_PASSAGE_
◇ ◇ ◇ ◇ ◇ ◇ ◇

Serious trauma like a gunshot wound can cause massive blood loss. People sustaining such injuries have a 50-50 chance of survival. A coin flip.
Now, scientists at Tulane University hope to better those odds by turning to a product you might have in your home: Perfume. More on that in a bit.
As physicians race to save a trauma victim’s life, they face a dilemma that can impede survival. They must quickly infuse the patient with an enormous volume of blood.
At the same time, they need blood to clot in the wound to stop bleeding. The conundrum is that infusion of so much blood impairs clotting. This can pose devastating consequences since doctors can’t simply turn off the flow.
Investigators have known that blood vessels are surrounded by a barrier of sugar molecules, which protects cells. Without this protective barrier, hemorrhage is much more likely.

◇ ◇ ◇ ◇ ◇ ◇ ◇

_STORED DATA_
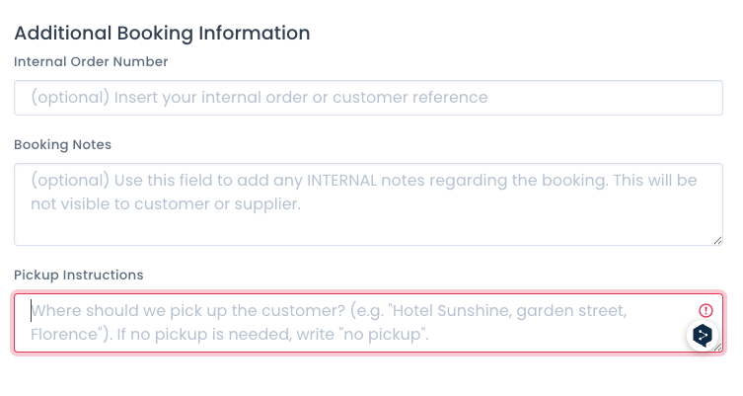
Task: Click the Internal Order Number label
Action: click(91, 61)
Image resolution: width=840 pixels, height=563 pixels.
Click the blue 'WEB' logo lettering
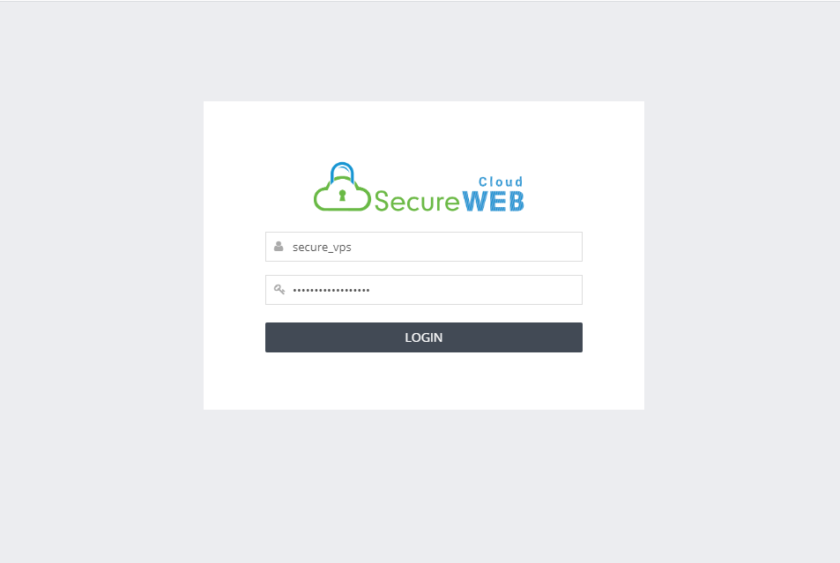493,202
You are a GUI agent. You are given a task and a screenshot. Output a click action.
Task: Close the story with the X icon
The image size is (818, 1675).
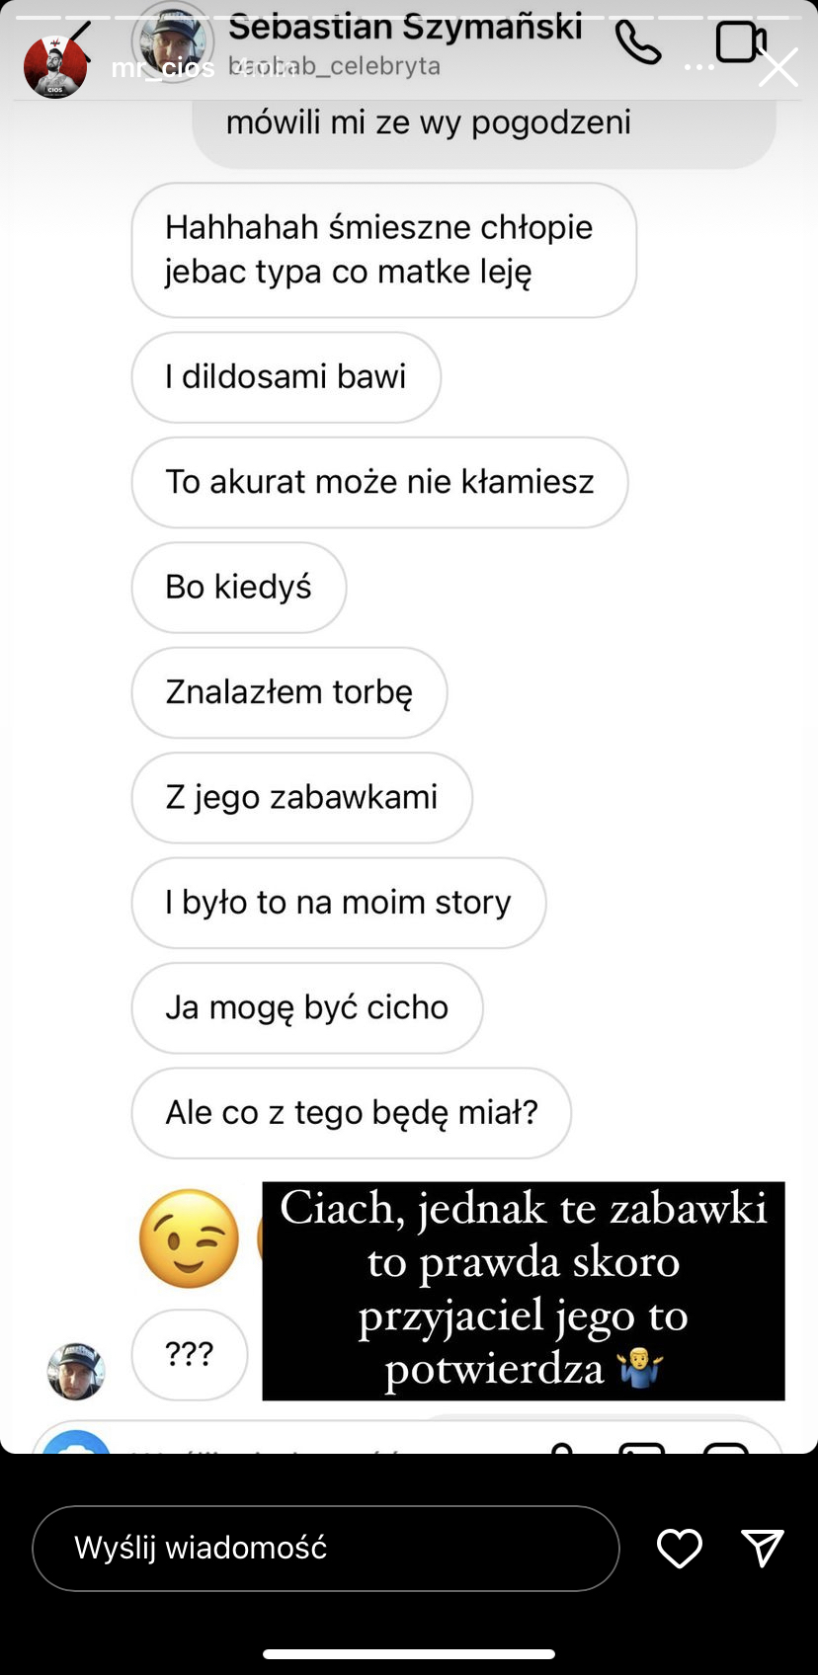pos(777,68)
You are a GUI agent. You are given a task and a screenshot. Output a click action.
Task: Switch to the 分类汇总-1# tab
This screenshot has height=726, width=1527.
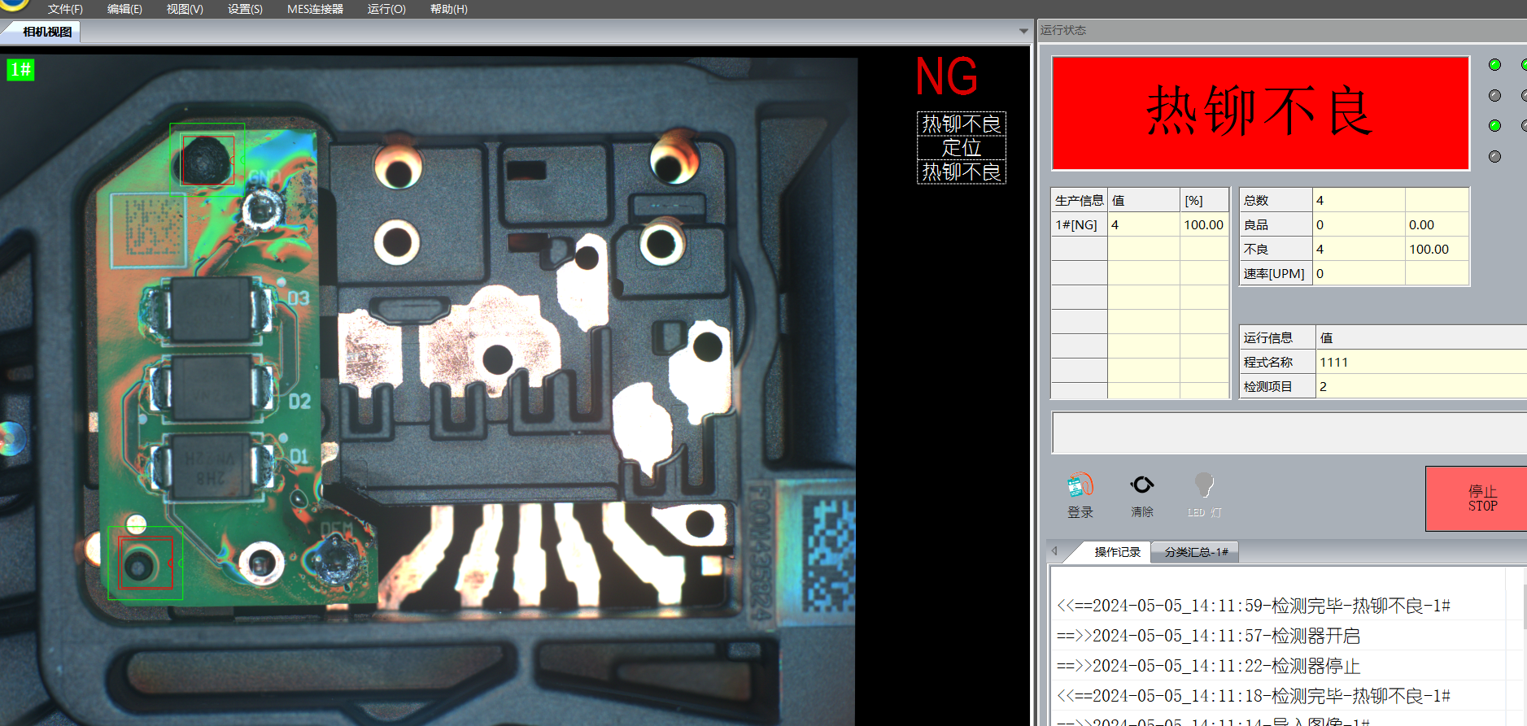pyautogui.click(x=1196, y=552)
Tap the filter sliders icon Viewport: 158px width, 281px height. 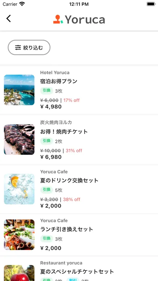[18, 48]
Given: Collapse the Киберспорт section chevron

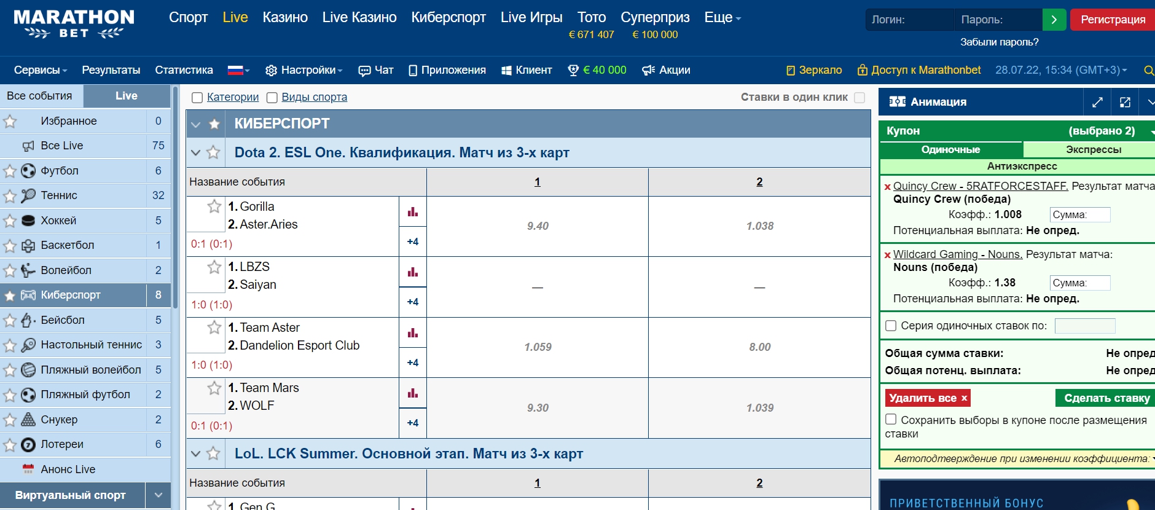Looking at the screenshot, I should pos(196,125).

◇ ◇ ◇ ◇ ◇ ◇ ◇

_ACTION ITEM A_
Duplicate the passage about trauma bleeding from "As physicians race" up to and including "volume of blood.".
_ACTION ITEM B_
Does each statement agree with the passage about trauma bleeding? Give yes or no, and quote the deciding words.
(i) People with injuries such as a gunshot wound have a 50-50 chance of survival.
(ii) Infusing a large volume of blood improves clotting.
(iii) Blood vessels are surrounded by a barrier of fat molecules.
_ACTION ITEM C_
Can you carry the passage about trauma bleeding forward from its last sentence?
The listing plays no part in any of this.

_RESPONSE AREA A_
As physicians race to save a trauma victim’s life, they face a dilemma that can impede survival. They must quickly infuse the patient with an enormous volume of blood.

_RESPONSE AREA B_
(i) Yes: "People sustaining such injuries have a 50-50 chance of survival."
(ii) No: "The conundrum is that infusion of so much blood impairs clotting."
(iii) No: "Investigators have known that blood vessels are surrounded by a barrier of sugar molecules, which protects cells."

_RESPONSE AREA C_
Tulane researchers, however, discovered on a cellular level how that protective layer of sugars can be ripped away.
Cellular metabolism, they found, jumps when a patient receives a large blood infusion. That allows enzymes to attack the sugars, releasing them into the bloodstream, where they work to impede clotting.
Now back to perfume. A synthetic compound, dimethyl malonate, [DI-meth-ull mal-un-ate] is used in perfume manufacturing. The folks at Tulane found the compound does more than help produce a sweet aroma. It also slows cellular metabolism. Don’t worry. Simply wearing perfume doesn’t do this.
Study authors hope the compound can eventually be used to create a drug that could be given to hospital-bound trauma victims.
That might just lead to saved lives in the ER.